# EXERCISE
Lower down are entries containing pictures. Copy exactly, without those pictures, the lines from the line with "Toggle Show/Hide for Statistics section" through the line with "Instruction: Report this post".

(Items listed in a dataset)
◆ ◆ ◆ ◆
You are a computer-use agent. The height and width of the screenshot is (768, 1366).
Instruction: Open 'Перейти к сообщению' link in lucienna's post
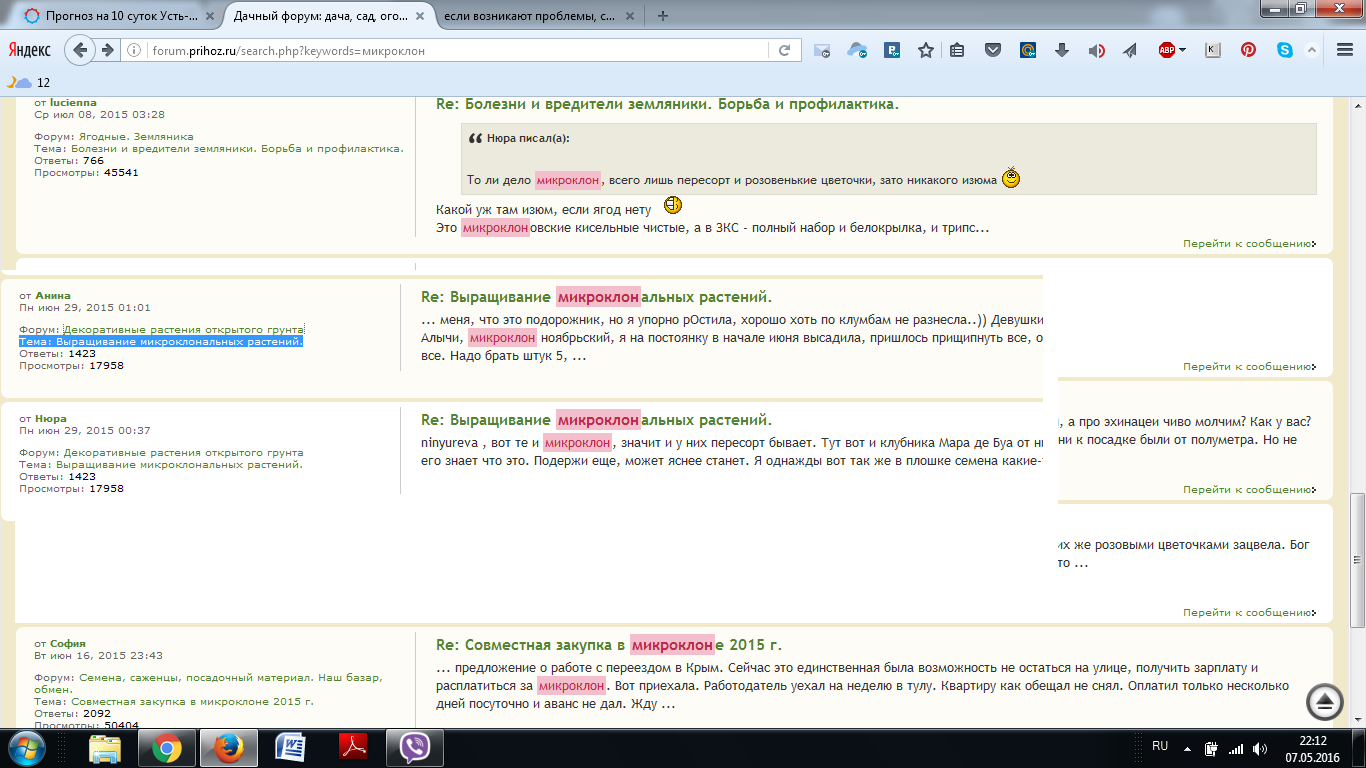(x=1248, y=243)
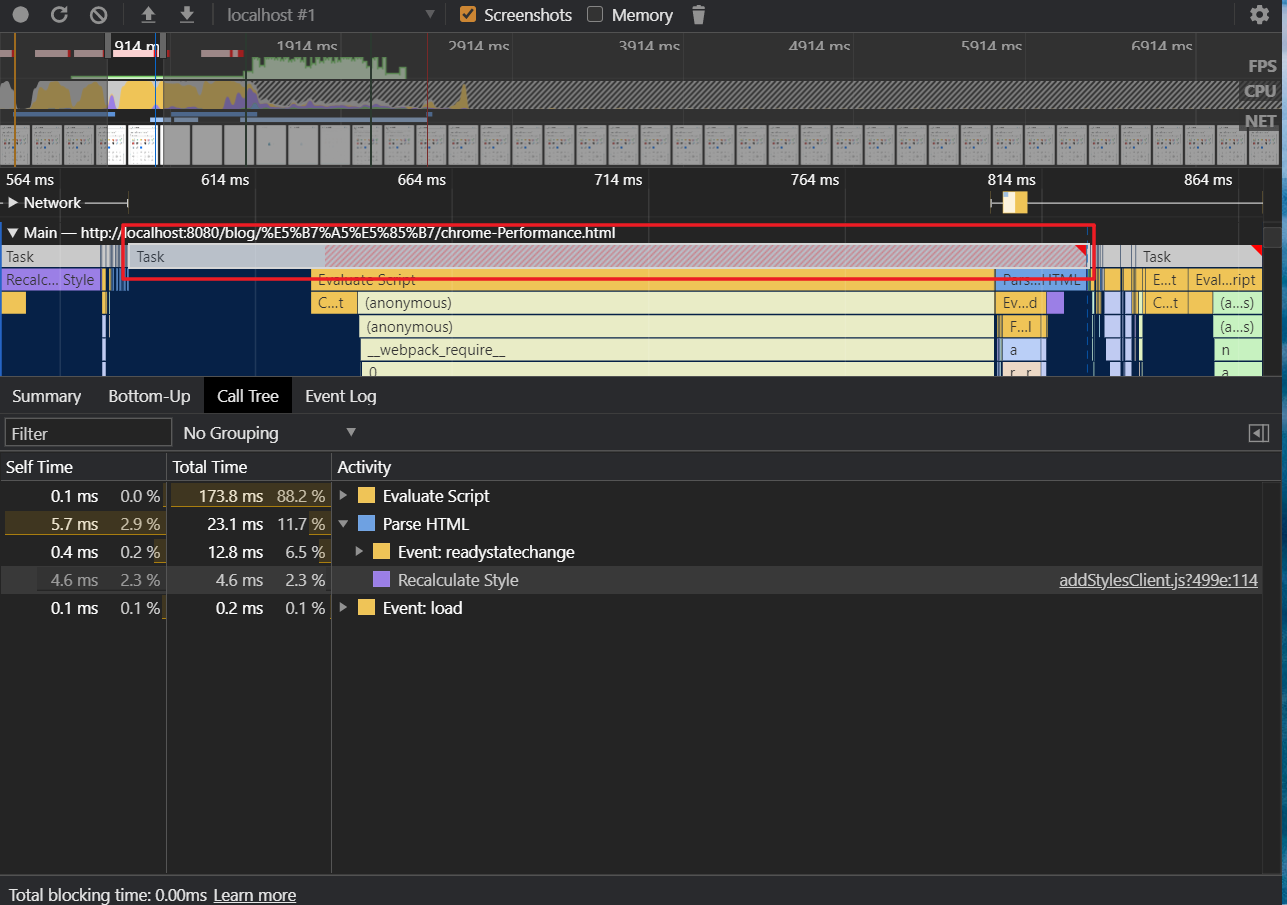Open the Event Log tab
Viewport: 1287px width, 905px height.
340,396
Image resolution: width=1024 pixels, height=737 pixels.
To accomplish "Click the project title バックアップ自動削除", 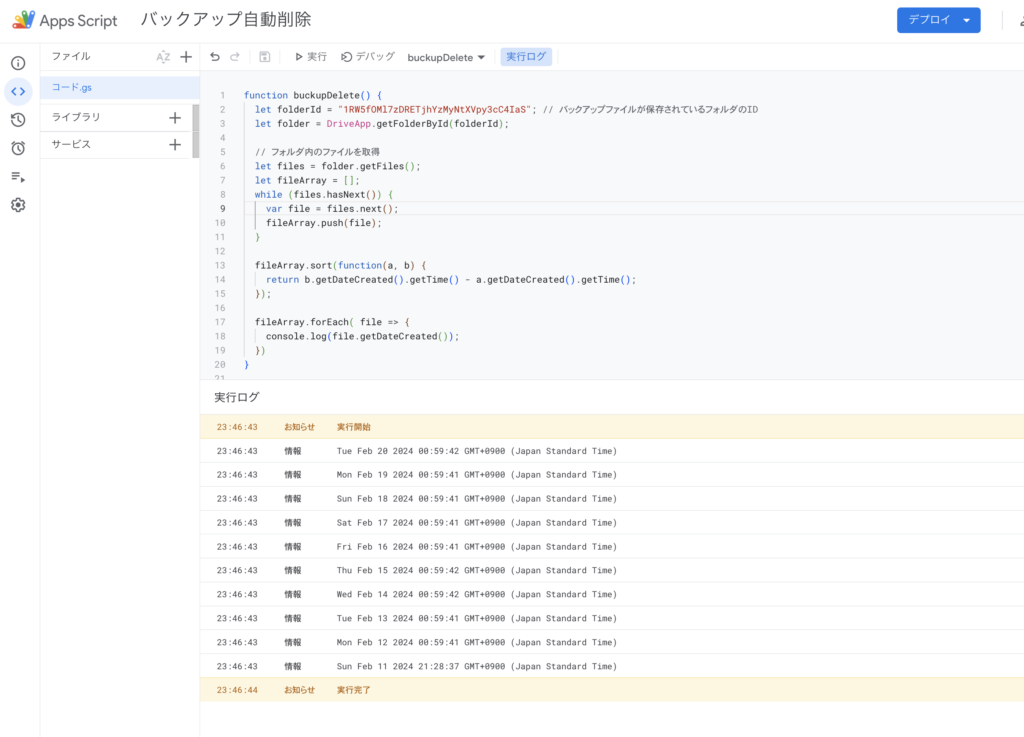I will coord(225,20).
◆ ◆ ◆ ◆
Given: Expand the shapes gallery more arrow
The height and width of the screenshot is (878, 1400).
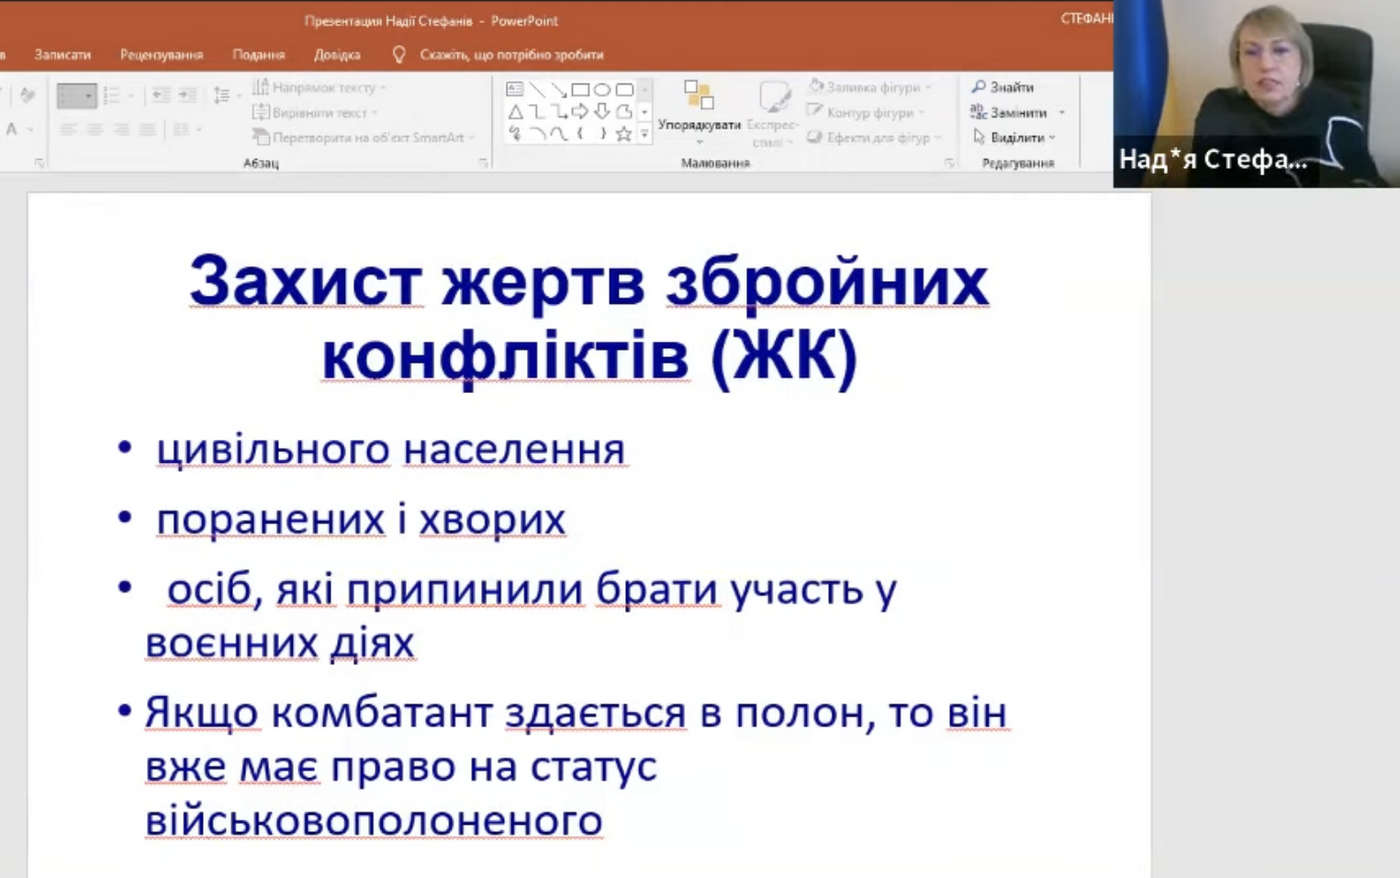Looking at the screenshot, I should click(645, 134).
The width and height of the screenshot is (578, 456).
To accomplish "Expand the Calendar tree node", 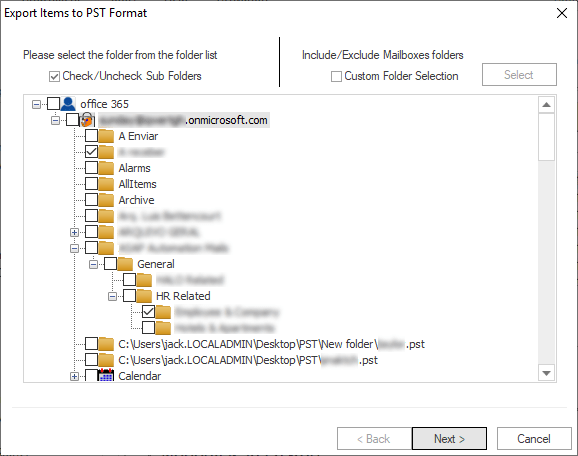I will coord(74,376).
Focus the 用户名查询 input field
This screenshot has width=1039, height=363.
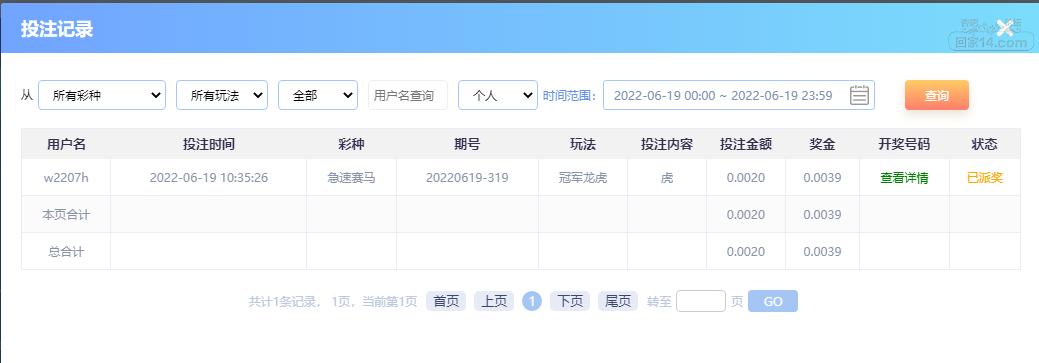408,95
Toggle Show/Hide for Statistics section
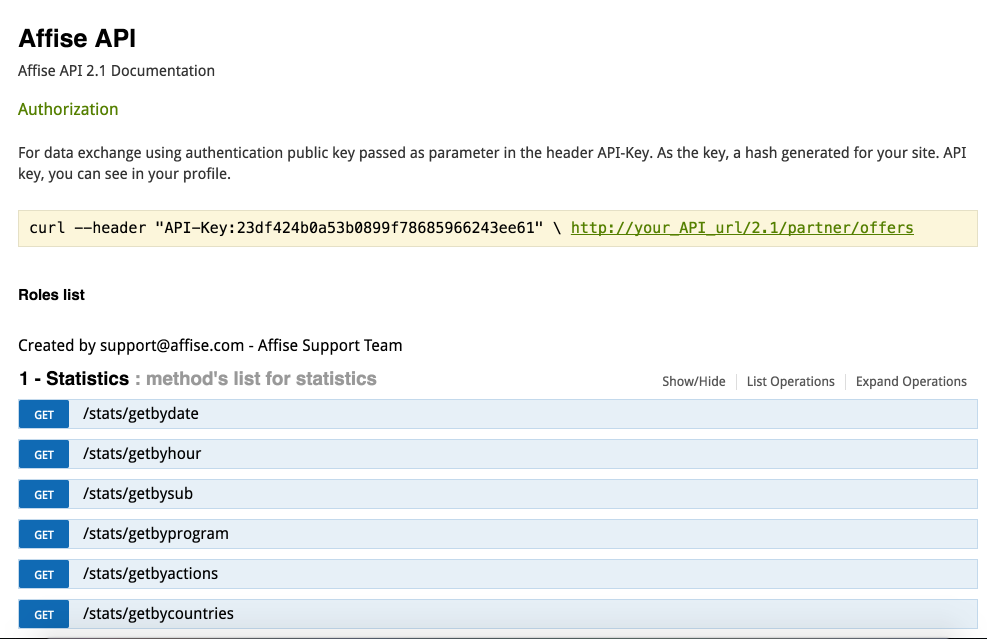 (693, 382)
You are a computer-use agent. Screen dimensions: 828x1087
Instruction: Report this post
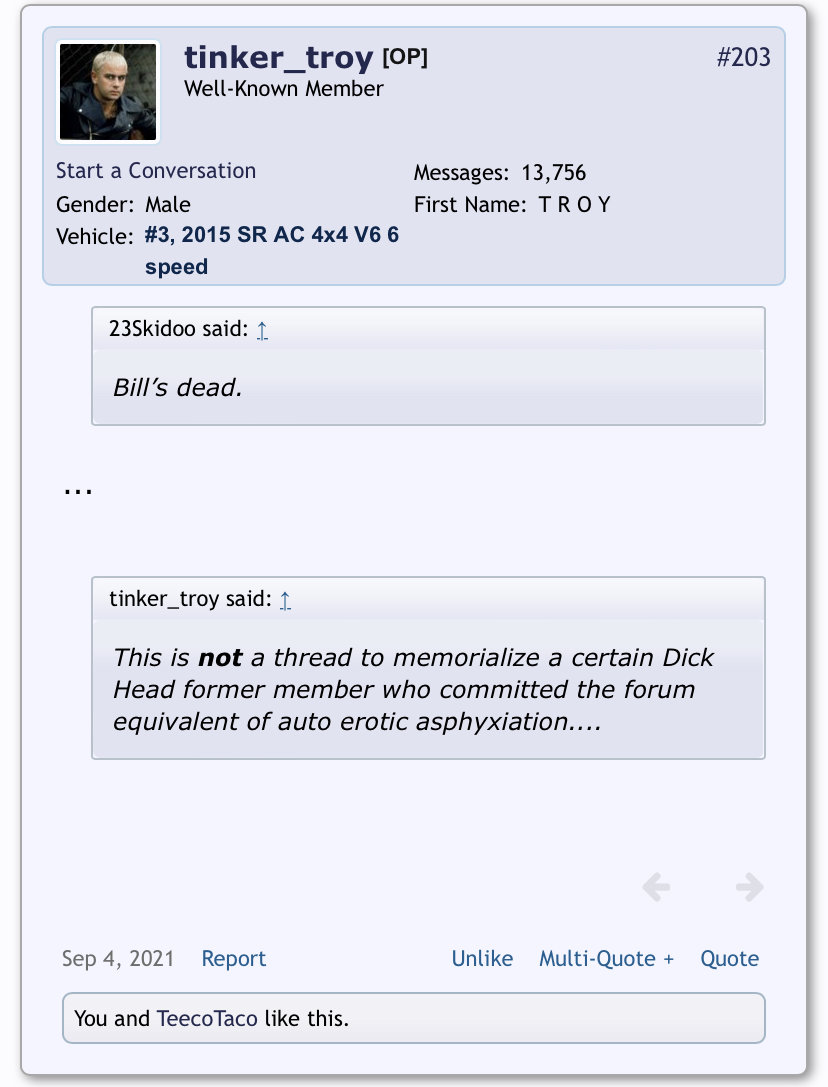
◆ ◆ ◆ ◆
# TASK ANSWER
Toggle Show/Hide for Statistics section
 (693, 382)
You are a computer-use agent. Screen dimensions: 828x1087
Instruction: Report this post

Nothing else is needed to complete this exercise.